▸ 과제 개요 1
아래 그림 교환 풀이 글에서 "memoization과 bit mask"로 시작하는 문단을 핵심 내용은 살려 한 문장으로 더 짧게 고쳐 쓰시오.

▸ 읽기 자료
== == ==

BAEKJOON 1029 - 그림 교환

문제: https://www.acmicpc.net/problem/1029

memoization과 bit mask 를 이용한 dynamic programming 방법과 재귀함수를 이용한 DFS 을 이용해 풀어봤습니다.

my solving

c++

#include <fstream>
#include <iostream>
#include <cstring>
#include <climits>
#include <algorithm>
 
#include <string>
using namespace std;
 
const int MAX_N = 15;
int n;
int prices[MAX_N + 1][MAX_N + 1];
int cache[1 << MAX_N][10][MAX_N + 1];
 
int getMaxBuyingPeople(int bought, int price, int seller)
{
    if (bought == ((1 << n) - 1))
        return 0;
    bool buyable = false;
    for (int buyerCandidate = 0; buyerCandidate < n; buyerCandidate++)
    {
        if (bought & (1 << buyerCandidate))
            continue;
 
        for (int sellerCandidate = 0; sellerCandidate < n; sellerCandidate++)
        {
            if (bought & (1 << buyerCandidate))
                continue;
            if (prices[sellerCandidate][buyerCandidate] >= price)
            {
                buyable = true;
                break;
            }
        }
        if (buyable)
            break;
    }
    if (buyable == false)
        return 0;
 
    int& ret = cache[bought][price][seller];
    if (ret != -1)
        return ret;
    ret = 0;
 
    for (int buyer = 0; buyer < n; buyer++)
    {
        if (bought & (1 << buyer))
            continue;
        if (prices[seller][buyer] >= price)
            ret = max(ret, getMaxBuyingPeople(bought + (1 << buyer), prices[seller][buyer], buyer) + 1);
    }
    return ret;
}
 
int main()
{
    memset(cache, -1, sizeof(cache));
    cin >> n;
 
    for (int i = 0; i < n; i++)
    {
        string str;
        cin >> str;
        for (int j = 0; j < n; j++)
            prices[i][j] = str[j] - '0';
    }
    cout << getMaxBuyingPeople(1, 0, 0) + 1 << endl;
 
    return 0;
}

== == ==

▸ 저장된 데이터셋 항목
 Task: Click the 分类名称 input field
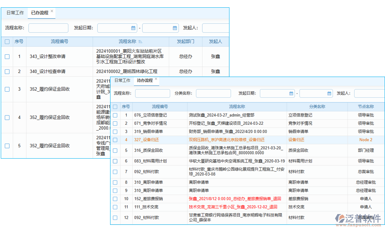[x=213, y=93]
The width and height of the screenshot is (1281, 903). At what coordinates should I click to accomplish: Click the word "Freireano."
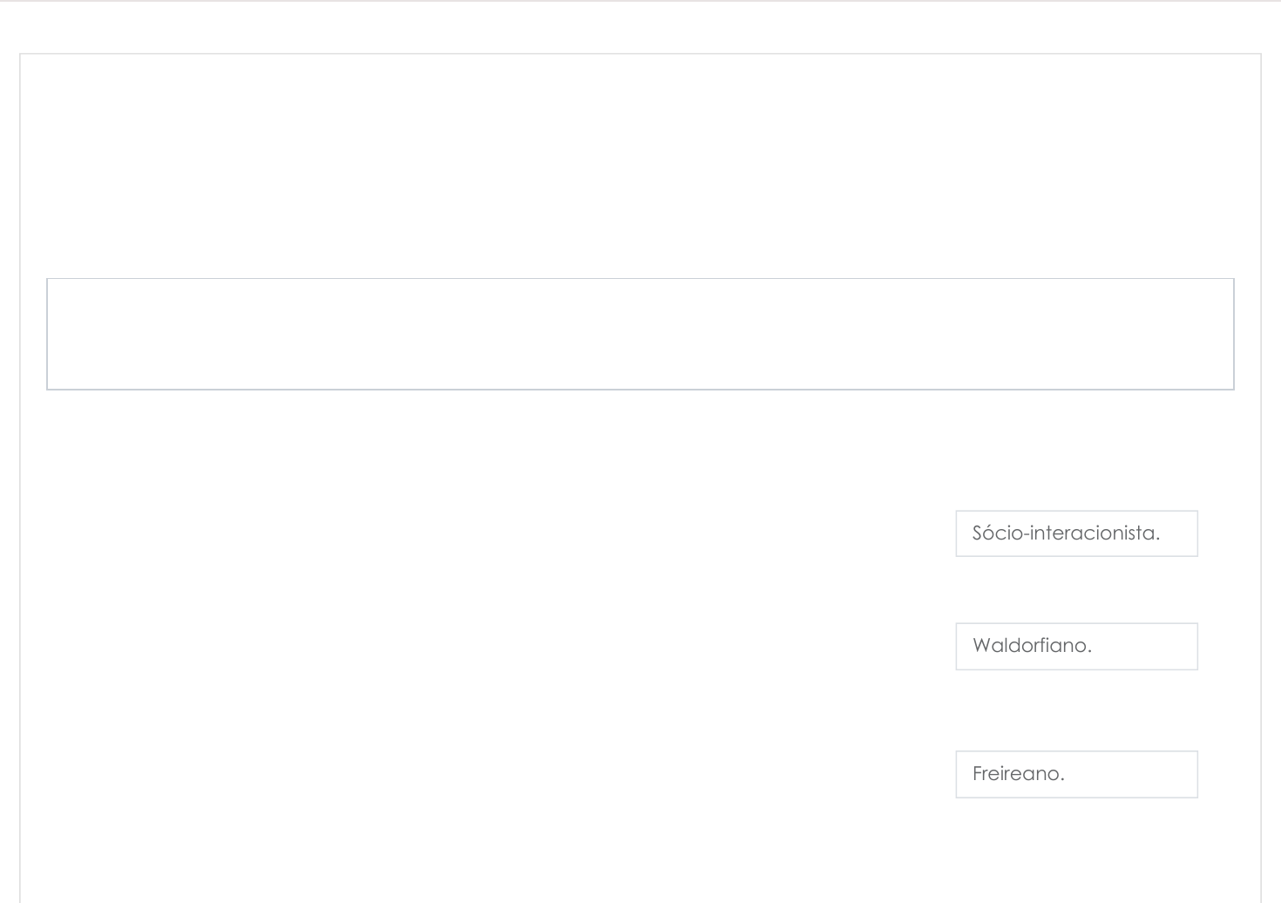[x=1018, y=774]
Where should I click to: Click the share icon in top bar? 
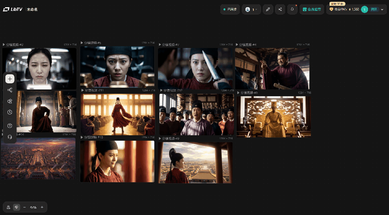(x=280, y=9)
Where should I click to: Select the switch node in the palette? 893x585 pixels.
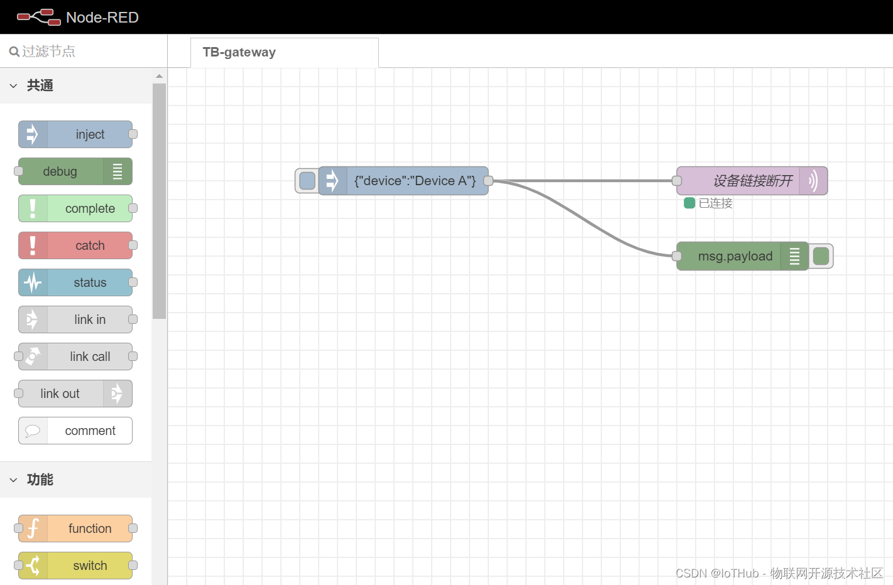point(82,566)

== == ==

▸ 과제 개요 2
위 행들에서 "Where should I click to: Select"이 들어 있는 줄부터 행의 마지막 줄까지를 JSON 문자열 목록으로 제시하시오. 한 줄을 문자열 하나로 하고 빈 줄은 빼며, 그림은 답에 넣지 마시오.

▸ 모범 답안 1
memoization과 bit mask를 활용한 dynamic programming, 그리고 재귀함수를 이용한 DFS로 풀었습니다.

▸ 모범 답안 2
[
  "Where should I click to: Select the switch node in the palette? 893x585 pixels.",
  "point(82,566)"
]